Instruction:
Print the lines of the entries below exactly as they appear, starting at the line containing "Task: Switch to the Channels tab" and ending at the line containing "pyautogui.click(x=679, y=85)".

☆ ☆ ☆ ☆ ☆ ☆ ☆

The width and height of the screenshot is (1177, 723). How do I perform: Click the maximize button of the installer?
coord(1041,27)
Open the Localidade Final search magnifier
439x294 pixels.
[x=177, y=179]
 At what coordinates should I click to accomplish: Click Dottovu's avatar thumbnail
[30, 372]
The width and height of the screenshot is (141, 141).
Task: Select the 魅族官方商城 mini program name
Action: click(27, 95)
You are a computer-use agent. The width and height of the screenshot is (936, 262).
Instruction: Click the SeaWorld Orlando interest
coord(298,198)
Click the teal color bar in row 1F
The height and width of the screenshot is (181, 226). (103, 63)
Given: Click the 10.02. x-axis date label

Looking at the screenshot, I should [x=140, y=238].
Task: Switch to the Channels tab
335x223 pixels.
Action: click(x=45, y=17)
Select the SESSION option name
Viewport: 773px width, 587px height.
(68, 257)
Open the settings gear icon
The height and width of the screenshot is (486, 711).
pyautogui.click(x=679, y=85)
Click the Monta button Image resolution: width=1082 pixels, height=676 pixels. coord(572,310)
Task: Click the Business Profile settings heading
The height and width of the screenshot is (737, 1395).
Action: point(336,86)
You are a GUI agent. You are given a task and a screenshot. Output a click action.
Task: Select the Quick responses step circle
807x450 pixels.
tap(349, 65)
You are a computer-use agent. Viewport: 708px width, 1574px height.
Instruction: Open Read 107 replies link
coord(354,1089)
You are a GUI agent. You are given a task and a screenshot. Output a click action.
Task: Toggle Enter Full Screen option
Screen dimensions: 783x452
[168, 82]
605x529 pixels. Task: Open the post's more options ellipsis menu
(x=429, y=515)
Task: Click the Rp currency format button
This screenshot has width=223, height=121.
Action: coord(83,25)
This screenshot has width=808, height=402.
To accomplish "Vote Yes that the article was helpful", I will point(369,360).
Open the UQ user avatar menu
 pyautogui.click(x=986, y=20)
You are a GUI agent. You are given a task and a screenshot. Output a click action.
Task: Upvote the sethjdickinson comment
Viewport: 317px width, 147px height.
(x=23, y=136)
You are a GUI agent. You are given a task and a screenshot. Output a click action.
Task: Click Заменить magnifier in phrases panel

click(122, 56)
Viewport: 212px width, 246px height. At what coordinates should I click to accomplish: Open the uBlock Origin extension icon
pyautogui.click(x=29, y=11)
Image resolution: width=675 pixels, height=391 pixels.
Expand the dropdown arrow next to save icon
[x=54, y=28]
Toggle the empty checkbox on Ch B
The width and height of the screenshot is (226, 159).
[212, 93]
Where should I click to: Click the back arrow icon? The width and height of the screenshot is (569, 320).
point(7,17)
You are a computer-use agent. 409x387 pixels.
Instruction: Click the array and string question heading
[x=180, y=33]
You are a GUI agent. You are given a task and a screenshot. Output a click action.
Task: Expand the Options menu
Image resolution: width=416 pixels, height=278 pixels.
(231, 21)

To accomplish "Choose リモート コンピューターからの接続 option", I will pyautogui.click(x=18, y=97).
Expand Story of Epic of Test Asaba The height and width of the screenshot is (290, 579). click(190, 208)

☆ ☆ ☆ ☆ ☆ ☆ ☆

Solution for this exercise:
Task: Switch to the Channels tab
335x223 pixels.
Action: click(x=45, y=17)
Select the SESSION option name
Viewport: 773px width, 587px height.
(68, 257)
Open the settings gear icon
The height and width of the screenshot is (486, 711).
pyautogui.click(x=679, y=85)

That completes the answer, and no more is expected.